Collected data entries
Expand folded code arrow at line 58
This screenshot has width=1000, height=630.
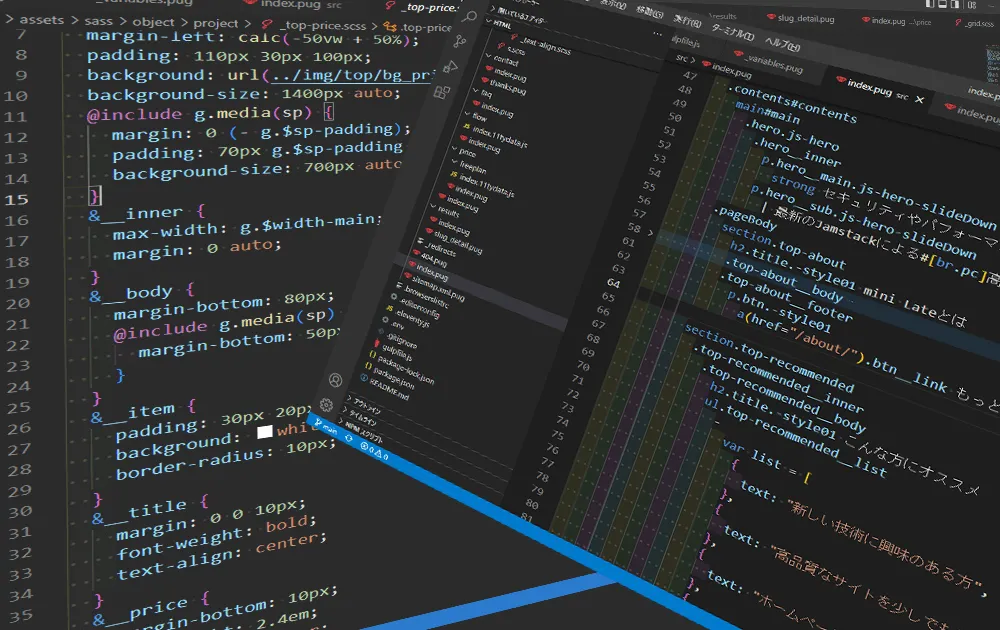652,232
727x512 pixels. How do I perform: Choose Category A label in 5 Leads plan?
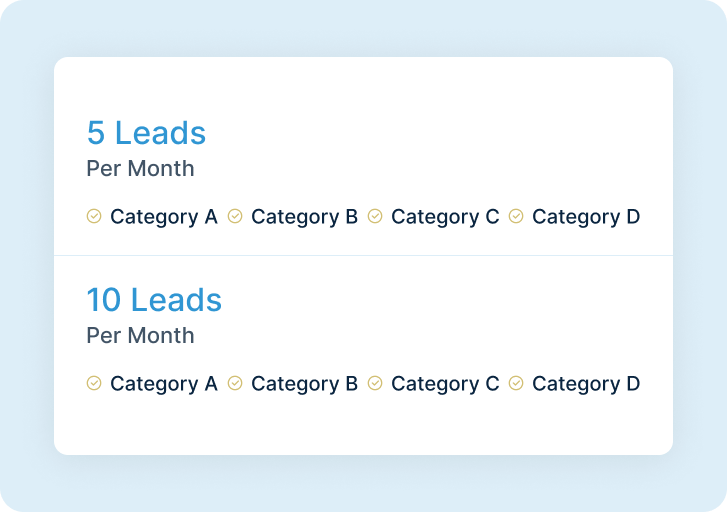[x=164, y=217]
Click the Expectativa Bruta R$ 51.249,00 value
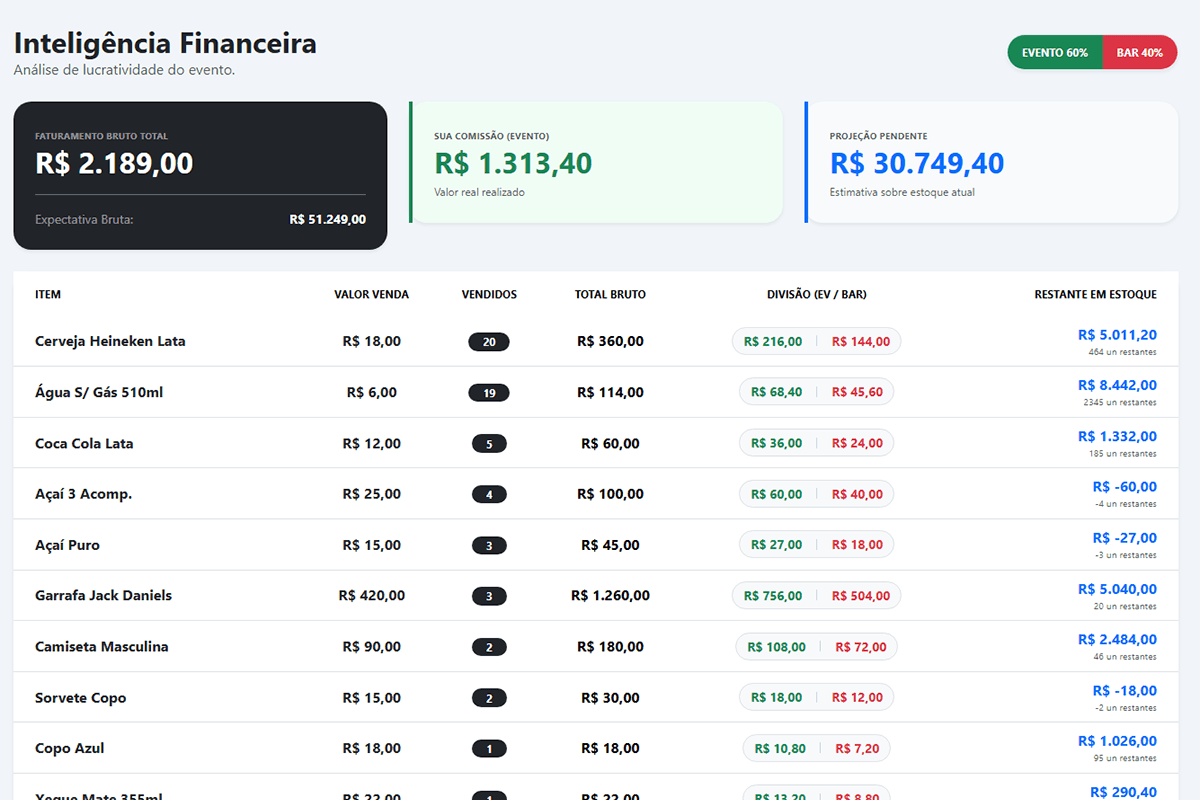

= EXERCISE DETAILS =
The reply should hold every entry above, given again exactly, but not a single picture.

= TASK ANSWER =
Expand folded code arrow at line 58
This screenshot has width=1000, height=630.
652,232
727x512 pixels. How do I perform: Choose Category A label in 5 Leads plan?
[x=164, y=217]
Click the Expectativa Bruta R$ 51.249,00 value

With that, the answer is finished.